**Task instructions**
Set out the rows starting at the one that contains "703x477 pixels." and ending at the one that contains "Action: 276,248" as a Markdown table, leaving out blank lines. Use the columns Number and Row, and put each row's position in the sequence in the Number column.

═══ Data to process ═══

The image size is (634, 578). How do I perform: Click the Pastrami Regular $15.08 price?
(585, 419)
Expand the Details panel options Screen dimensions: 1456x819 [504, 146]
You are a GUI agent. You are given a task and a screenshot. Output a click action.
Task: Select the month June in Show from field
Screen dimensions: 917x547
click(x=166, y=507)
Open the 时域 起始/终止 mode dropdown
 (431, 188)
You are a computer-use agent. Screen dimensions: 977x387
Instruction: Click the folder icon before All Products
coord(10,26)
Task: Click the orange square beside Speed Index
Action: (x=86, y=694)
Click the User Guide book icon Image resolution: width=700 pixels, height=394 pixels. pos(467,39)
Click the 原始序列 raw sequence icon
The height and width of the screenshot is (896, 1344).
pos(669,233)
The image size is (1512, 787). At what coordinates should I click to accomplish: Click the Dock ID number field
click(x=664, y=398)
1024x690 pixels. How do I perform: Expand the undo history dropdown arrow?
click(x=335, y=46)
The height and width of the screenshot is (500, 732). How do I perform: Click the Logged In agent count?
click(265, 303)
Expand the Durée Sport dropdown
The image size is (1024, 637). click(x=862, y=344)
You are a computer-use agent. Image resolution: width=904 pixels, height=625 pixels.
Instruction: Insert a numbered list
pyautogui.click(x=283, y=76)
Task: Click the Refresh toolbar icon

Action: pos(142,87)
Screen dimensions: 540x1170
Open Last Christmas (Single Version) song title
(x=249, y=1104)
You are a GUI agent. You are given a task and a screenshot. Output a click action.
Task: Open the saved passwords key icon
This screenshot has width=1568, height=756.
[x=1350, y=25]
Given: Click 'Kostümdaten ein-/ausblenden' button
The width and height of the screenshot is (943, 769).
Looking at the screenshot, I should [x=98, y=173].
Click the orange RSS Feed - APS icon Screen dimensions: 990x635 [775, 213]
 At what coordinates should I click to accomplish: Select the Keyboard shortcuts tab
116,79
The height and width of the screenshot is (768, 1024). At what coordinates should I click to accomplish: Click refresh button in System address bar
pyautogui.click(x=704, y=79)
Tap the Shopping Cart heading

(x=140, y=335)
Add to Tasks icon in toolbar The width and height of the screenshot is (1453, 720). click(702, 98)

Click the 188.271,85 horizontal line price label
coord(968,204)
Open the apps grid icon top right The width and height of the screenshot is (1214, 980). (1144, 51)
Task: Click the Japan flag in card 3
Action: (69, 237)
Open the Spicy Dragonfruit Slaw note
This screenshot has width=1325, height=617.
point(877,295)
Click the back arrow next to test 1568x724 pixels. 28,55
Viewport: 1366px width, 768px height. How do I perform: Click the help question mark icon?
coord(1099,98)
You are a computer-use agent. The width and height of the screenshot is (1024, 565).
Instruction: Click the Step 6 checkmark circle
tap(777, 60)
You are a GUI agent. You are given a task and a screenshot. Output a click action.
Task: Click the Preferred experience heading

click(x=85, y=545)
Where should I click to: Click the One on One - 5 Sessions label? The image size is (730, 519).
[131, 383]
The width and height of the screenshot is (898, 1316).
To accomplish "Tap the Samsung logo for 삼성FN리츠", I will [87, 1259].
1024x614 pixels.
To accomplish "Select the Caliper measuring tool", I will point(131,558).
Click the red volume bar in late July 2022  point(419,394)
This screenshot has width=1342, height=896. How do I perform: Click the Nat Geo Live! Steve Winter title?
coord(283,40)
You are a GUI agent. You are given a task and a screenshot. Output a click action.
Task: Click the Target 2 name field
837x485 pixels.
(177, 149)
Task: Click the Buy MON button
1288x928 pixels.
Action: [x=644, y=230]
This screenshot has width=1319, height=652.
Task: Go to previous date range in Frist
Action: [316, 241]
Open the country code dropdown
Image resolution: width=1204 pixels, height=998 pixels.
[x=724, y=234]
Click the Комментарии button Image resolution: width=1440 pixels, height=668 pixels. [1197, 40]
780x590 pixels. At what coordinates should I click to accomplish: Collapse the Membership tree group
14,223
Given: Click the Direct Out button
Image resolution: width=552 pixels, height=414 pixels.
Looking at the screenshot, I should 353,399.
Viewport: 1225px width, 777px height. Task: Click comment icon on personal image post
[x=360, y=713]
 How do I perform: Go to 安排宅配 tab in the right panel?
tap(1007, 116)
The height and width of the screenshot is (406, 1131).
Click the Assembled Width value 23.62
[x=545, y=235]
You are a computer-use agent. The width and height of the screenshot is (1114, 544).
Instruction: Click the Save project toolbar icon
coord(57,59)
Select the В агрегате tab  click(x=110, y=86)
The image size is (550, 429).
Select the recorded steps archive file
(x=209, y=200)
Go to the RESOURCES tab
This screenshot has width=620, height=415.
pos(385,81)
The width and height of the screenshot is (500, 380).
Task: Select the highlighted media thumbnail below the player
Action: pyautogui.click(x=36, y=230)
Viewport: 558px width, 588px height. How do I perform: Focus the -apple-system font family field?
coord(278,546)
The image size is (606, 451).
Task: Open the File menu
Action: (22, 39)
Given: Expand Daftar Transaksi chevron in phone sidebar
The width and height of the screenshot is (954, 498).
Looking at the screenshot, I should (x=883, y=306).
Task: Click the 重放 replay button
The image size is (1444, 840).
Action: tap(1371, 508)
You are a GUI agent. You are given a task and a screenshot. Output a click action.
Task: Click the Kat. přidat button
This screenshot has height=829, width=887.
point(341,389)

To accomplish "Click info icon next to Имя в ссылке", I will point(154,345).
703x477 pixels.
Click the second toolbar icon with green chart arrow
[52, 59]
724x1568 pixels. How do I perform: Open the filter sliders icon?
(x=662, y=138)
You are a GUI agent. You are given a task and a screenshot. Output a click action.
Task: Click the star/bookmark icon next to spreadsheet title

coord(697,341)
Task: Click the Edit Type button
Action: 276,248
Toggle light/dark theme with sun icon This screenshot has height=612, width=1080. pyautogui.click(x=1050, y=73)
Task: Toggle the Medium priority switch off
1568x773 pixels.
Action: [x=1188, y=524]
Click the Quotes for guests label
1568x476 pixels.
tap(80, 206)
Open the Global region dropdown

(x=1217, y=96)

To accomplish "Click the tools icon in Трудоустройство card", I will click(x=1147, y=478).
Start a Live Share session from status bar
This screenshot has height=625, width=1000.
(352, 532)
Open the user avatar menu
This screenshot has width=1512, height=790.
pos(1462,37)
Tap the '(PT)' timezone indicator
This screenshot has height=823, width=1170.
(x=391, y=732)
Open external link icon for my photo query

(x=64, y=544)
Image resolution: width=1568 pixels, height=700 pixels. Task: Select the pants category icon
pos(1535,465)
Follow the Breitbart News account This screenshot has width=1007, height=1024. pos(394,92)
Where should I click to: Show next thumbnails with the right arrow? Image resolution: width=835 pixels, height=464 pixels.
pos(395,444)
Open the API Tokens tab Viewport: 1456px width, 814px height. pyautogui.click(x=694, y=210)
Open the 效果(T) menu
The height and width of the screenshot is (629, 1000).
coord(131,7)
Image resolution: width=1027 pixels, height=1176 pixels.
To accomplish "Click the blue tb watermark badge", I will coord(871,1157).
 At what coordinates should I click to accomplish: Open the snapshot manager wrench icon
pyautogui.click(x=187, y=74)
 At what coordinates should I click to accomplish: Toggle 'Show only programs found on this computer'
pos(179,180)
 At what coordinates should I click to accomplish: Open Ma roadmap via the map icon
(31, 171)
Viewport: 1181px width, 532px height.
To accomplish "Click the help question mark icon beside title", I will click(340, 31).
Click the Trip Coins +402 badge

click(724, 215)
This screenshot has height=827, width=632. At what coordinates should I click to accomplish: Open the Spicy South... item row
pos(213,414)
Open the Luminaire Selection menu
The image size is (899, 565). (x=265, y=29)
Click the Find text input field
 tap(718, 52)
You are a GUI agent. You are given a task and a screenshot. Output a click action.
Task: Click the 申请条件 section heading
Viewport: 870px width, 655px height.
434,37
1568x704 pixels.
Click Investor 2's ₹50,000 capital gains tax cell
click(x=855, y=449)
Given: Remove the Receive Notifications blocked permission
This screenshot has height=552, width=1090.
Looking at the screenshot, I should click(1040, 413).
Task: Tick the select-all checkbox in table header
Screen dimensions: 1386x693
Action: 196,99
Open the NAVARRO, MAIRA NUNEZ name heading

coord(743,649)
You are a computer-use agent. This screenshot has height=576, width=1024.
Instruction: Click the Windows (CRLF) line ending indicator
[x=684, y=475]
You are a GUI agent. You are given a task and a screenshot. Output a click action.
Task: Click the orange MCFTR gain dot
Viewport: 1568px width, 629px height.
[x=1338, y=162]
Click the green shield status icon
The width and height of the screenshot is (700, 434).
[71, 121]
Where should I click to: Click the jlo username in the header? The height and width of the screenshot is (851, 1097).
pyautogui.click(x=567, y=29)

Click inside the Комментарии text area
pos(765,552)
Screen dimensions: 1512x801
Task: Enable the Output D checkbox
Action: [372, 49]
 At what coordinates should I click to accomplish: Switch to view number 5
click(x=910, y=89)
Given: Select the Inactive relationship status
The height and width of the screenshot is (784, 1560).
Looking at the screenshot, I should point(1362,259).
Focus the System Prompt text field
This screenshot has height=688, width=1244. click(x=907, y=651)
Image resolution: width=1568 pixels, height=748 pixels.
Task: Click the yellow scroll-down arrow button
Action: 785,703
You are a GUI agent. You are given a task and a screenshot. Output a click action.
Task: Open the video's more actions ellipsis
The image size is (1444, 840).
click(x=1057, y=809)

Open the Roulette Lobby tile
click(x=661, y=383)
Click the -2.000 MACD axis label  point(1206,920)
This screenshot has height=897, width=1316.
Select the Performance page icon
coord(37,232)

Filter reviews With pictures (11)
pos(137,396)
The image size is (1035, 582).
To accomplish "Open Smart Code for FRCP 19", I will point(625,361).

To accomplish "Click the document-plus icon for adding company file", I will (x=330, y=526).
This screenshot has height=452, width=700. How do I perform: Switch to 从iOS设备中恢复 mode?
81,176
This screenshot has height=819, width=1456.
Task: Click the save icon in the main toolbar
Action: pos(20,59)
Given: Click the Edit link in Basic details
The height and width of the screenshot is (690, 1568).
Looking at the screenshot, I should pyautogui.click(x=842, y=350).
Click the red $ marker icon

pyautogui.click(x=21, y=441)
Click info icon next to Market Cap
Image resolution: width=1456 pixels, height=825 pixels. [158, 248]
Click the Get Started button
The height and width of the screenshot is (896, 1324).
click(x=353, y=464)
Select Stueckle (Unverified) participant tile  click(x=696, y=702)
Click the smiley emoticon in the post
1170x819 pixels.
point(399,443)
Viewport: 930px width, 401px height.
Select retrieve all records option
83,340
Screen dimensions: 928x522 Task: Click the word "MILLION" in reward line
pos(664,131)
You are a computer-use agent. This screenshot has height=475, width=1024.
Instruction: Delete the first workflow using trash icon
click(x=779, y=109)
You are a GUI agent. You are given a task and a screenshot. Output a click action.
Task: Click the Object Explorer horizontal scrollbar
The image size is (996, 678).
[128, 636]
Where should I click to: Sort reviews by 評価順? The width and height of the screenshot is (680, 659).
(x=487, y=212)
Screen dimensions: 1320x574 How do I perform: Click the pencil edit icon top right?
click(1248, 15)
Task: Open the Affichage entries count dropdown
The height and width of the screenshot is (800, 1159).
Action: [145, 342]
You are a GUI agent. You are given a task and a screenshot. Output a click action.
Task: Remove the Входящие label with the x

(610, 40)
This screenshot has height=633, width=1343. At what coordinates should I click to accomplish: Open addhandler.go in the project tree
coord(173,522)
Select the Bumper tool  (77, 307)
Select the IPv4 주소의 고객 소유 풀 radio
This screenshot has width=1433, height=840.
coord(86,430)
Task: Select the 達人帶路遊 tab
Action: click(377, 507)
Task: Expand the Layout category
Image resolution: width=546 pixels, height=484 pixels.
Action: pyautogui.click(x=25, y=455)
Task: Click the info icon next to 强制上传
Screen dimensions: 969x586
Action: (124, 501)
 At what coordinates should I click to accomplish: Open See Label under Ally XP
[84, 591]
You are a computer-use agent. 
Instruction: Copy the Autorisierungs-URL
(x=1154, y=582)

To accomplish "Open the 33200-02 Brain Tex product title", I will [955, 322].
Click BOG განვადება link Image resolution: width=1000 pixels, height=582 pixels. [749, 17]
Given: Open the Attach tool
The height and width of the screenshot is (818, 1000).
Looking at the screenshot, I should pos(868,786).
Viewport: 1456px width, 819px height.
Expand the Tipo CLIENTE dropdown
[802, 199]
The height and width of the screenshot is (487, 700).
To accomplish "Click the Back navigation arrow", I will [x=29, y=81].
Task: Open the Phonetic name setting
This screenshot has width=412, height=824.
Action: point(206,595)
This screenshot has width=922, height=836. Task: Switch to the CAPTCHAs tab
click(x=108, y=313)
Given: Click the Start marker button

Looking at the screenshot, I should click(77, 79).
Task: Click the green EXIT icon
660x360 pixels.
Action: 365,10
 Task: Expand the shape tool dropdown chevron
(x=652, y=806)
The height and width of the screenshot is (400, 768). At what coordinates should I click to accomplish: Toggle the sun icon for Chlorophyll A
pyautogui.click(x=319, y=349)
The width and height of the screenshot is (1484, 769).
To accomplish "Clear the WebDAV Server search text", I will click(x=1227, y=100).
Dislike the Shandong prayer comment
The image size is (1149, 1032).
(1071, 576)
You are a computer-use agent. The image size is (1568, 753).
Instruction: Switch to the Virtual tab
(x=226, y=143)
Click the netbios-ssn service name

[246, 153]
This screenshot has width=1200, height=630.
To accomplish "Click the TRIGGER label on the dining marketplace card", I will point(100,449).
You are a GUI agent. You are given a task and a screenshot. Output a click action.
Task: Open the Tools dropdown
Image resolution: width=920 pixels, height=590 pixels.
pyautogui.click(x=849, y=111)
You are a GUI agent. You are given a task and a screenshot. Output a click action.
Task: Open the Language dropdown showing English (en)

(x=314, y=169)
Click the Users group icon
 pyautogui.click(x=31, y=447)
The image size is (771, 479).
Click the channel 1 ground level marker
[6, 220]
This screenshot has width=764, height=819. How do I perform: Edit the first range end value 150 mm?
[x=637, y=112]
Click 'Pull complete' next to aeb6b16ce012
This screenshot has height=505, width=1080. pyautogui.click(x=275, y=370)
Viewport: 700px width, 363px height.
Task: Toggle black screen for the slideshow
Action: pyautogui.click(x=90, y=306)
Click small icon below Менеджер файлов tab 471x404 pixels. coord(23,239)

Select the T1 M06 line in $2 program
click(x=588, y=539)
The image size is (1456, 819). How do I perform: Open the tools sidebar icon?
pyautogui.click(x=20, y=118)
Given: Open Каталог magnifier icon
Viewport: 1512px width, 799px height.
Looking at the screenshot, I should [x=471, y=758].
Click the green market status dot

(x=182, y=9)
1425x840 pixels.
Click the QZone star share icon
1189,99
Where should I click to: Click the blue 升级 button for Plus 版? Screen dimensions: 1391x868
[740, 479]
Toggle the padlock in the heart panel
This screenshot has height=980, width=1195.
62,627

═══

**Reply to the exercise**
| Number | Row |
|---|---|
| 1 | 703x477 pixels. |
| 2 | Click the second toolbar icon with green chart arrow |
| 3 | [52, 59] |
| 4 | 724x1568 pixels. How do I perform: Open the filter sliders icon? |
| 5 | (x=662, y=138) |
| 6 | You are a GUI agent. You are given a task and a screenshot. Output a click action. |
| 7 | Task: Click the star/bookmark icon next to spreadsheet title |
| 8 | coord(697,341) |
| 9 | Task: Click the Edit Type button |
| 10 | Action: 276,248 |